━━━━━ Potongan Teks
Selasa, 29 Desember 2009

kiamat 2012

2012


Pertengahan bulan November kemarin bioskop-bioskop di Jadebotabek disesaki oleh puluhan orang. Bioskop-bioskop pun sampai mengeset dua atau lebih studionya hanya untuk satu film. Film apa itu, sampai-sampai semua orang rela antri berdesak-desakan?
Ternyata oh ternyata mereka semua datang ke sana untuk menonton film
2012. Gubrak! Kirain apa! Katanya sih filmnya seru. Menceritakan dasyatnya hari kiamat di tahun 2012. katanya lagi, beribu-ribu tahun yang lalu, suku Maya pernah meramalkan tahun 2012 semua planet di alam semesta akan berada pada satu posisi sejajar satu sama lain. Hal ini akan mengakibatkan terganggunya harmonisasi alam semesta. Tak hanya itu, sistem kalender mereka pun habis pada tanggal 21 Desember 2012.
━━━━━━━━━━
━━━━━ Informasi
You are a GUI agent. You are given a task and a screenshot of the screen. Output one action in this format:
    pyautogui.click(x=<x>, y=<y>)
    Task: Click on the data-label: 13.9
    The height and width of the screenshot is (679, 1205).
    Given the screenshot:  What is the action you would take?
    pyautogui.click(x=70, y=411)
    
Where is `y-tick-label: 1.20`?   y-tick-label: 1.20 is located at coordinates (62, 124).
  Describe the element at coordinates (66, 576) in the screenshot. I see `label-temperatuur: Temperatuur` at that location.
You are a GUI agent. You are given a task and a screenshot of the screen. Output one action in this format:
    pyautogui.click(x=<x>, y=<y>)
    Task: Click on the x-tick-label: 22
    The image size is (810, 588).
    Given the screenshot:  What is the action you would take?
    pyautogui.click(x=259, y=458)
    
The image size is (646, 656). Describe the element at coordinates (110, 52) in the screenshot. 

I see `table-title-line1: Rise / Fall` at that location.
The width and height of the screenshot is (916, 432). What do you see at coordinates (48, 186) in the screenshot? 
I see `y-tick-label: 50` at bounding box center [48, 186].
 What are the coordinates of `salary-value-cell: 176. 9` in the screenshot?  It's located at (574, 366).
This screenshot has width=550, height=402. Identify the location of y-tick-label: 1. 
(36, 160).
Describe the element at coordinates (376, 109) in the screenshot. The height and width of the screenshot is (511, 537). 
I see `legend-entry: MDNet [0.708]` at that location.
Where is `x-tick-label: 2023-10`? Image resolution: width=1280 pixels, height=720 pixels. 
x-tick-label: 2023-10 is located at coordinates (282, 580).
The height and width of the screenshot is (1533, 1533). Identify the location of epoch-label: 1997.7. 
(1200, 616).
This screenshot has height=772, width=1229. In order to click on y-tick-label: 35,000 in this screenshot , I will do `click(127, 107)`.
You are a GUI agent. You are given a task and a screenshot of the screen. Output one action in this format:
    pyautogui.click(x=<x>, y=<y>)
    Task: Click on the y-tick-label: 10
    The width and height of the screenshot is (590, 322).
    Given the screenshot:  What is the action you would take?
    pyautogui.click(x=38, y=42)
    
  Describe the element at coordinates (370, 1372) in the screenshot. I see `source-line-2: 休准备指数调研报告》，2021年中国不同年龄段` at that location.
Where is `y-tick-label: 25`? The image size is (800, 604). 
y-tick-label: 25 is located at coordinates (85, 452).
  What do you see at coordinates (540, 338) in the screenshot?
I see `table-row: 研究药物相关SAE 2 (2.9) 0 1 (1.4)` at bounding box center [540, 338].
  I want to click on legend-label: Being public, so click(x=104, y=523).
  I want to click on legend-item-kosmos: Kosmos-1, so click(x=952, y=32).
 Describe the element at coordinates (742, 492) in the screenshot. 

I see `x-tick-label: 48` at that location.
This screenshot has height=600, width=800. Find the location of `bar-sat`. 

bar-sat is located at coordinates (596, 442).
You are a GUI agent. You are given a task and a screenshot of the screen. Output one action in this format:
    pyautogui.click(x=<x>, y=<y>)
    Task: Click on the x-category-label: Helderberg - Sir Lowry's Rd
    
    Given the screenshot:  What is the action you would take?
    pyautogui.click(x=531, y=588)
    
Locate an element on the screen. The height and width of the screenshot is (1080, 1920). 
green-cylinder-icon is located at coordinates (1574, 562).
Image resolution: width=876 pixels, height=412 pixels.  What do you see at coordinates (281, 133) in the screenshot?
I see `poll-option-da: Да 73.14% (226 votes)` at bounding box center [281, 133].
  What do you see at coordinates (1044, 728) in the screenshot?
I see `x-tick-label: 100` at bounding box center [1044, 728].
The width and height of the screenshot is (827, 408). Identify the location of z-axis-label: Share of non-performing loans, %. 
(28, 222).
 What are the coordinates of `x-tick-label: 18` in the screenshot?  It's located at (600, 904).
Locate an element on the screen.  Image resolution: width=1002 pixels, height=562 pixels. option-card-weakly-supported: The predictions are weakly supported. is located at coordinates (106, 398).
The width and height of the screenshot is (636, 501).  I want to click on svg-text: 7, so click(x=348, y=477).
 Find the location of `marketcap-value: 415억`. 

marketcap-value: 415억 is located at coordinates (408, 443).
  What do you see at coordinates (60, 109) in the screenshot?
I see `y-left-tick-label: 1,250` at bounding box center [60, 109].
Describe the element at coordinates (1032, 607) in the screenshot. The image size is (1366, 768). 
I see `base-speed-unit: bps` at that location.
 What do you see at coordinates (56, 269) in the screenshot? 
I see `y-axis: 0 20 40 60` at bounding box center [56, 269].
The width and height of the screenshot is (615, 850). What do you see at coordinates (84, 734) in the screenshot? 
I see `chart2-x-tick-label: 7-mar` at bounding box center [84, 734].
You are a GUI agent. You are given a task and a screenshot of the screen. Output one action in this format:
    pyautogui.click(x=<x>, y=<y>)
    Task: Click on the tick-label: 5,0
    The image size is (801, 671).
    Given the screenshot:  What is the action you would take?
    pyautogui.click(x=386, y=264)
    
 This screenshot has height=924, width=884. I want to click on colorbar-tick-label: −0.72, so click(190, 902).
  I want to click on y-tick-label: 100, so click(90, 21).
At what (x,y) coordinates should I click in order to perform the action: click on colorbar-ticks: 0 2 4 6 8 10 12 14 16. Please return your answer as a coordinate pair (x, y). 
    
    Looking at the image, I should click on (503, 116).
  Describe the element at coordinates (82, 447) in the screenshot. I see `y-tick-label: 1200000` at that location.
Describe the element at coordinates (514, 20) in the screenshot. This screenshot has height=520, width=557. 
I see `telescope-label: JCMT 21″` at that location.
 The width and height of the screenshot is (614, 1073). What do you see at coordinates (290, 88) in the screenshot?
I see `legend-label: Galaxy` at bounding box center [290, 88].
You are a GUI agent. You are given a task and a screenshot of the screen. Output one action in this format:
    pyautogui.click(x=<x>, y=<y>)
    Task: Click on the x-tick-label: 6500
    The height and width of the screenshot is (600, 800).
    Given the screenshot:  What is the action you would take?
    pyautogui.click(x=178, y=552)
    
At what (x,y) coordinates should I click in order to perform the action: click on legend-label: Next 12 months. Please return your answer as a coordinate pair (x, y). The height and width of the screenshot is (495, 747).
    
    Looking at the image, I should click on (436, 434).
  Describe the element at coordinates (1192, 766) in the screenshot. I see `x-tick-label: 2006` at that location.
━━━━━━━━━━
**Petunjuk Tugas**: Menurut potongan teks tentang film 2012, pada tanggal berapa sistem kalender suku Maya disebutkan habis? Data tersebut tidak diperlukan.

**Hasil**: Sistem kalender suku Maya disebutkan habis pada tanggal 21 Desember 2012.